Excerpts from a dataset
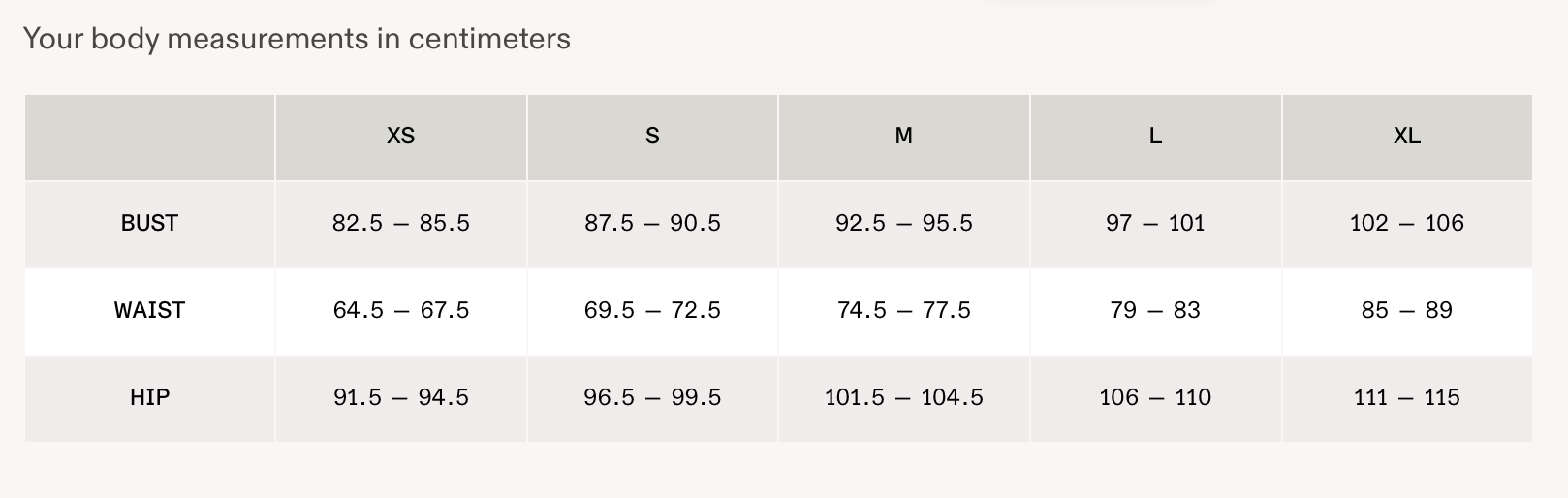Select the XS size column header

(401, 137)
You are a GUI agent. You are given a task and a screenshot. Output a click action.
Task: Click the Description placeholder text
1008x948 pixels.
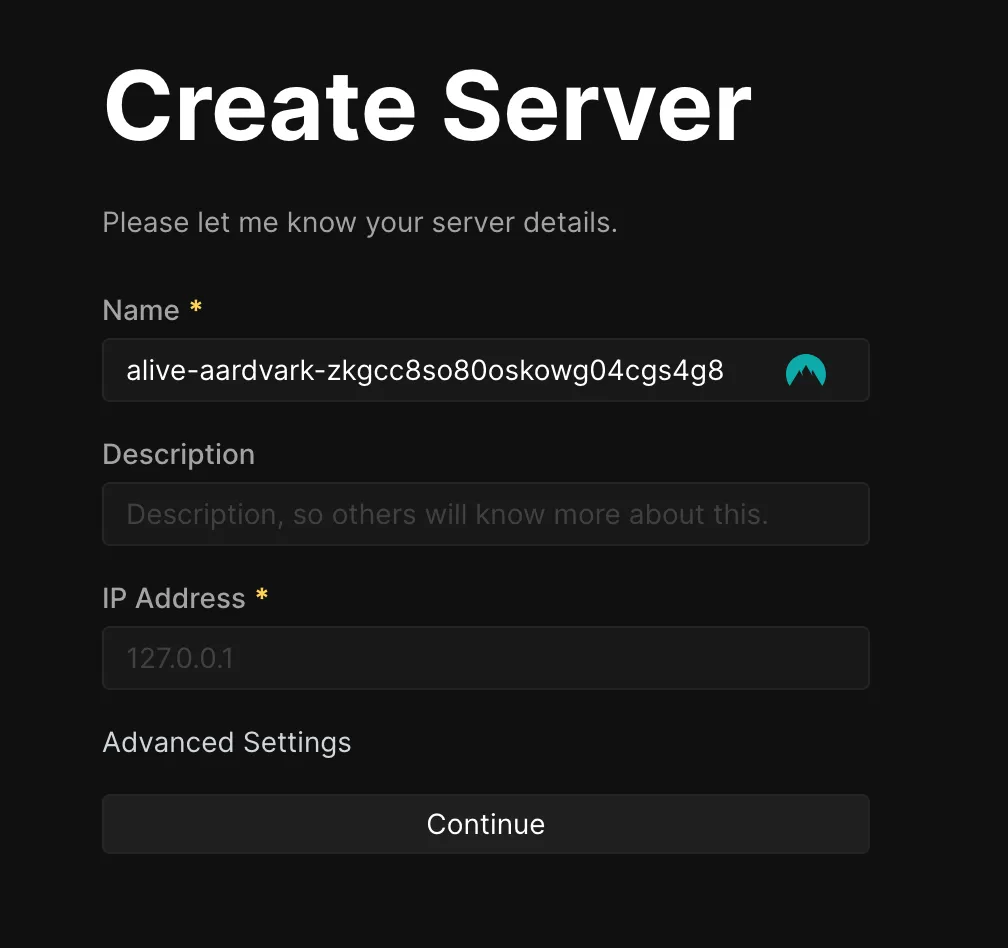447,514
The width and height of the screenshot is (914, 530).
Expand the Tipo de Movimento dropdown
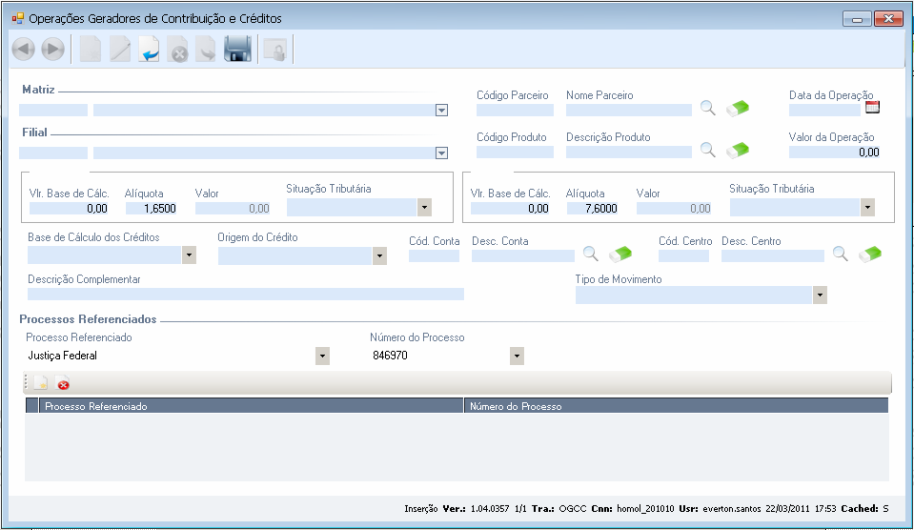(820, 296)
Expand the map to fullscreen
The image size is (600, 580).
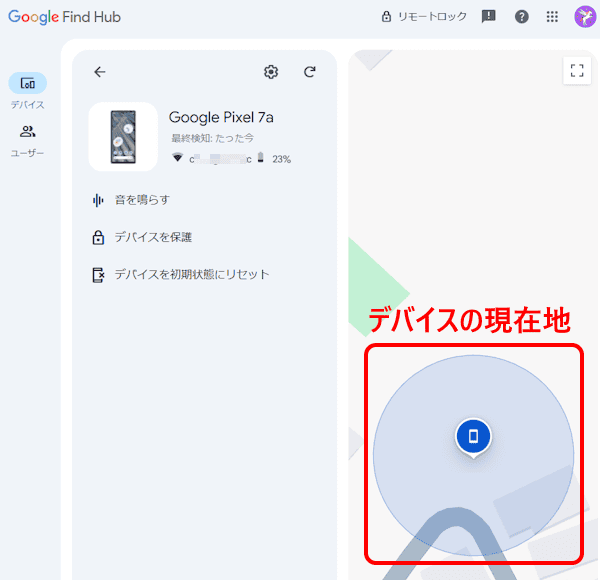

### EXERCISE BRIEF
Go through the entries above and report every line in which the word "screenshot" appears.

### THE ANSWER
You are a GUI agent. You are given a task and a screenshot. Output a click action.
The width and height of the screenshot is (914, 530).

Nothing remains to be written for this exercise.